Geral
PGR defende condenação de Eduardo Bolsonaro no processo do tarifaço
Subprocurador afirma que ex-deputado tentou coagir o STF ao incentivar sanções dos EUA contra o Brasil
O subprocurador-geral da República Antônio Edilio Magalhães Teixeira defendeu, nesta terça-feira (16), a condenação do ex-deputado federal Eduardo Bolsonaro pelo crime de coação no curso do processo.
A manifestação do representante da Procuradoria-Geral da República (PGR) ocorreu durante o julgamento da ação penal em que o filho do ex-presidente Jair Bolsonaro é réu pela articulação do chamado tarifaço contra exportações brasileiras. O caso é analisado pela Primeira Turma do Supremo Tribunal Federal (STF).

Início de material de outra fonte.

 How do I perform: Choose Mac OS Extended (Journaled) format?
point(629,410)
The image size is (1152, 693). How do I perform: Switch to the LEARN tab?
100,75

De acordo com a acusação da PGR, Eduardo teria incentivado os Estados Unidos a decretarem, no ano passado, o tarifaço contra produtos brasileiros como forma de pressionar a Corte a não condenar Jair Bolsonaro no processo da trama golpista. Apesar da tentativa, o ex-presidente foi condenado a 27 anos e três meses de prisão.
Segundo o subprocurador, as ameaças atribuídas a Eduardo ocorreram durante a tramitação do processo e foram concretizadas por meio do tarifaço, da suspensão dos vistos de oito dos 11 ministros da Corte e das sanções econômicas previstas na Lei Magnitsky.
Teixeira também citou uma mensagem na qual Eduardo chamou o pai de ingrato ao comentar a repercussão do tarifaço.
“Parece que é uma situação relativamente simples. Coagir autoridade judicial é crime de coação. Há um contexto fático e um conjunto de provas, evidenciado, que essa coação existiu”, afirmou o subprocurador.
Após as sustentações da PGR e da Defensoria Pública da União (DPU), responsável pela defesa de Eduardo, a palavra será concedida ao ministro Alexandre de Moraes, relator do caso, que votará pela condenação ou absolvição do ex-deputado.
Os demais votos serão proferidos pelos ministros Cristiano Zanin, Cármen Lúcia e pelo presidente do colegiado, Flávio Dino.
Desde o ano passado, Eduardo Bolsonaro está nos Estados Unidos e teve o mandato parlamentar cassado por faltar às sessões da Câmara dos Deputados.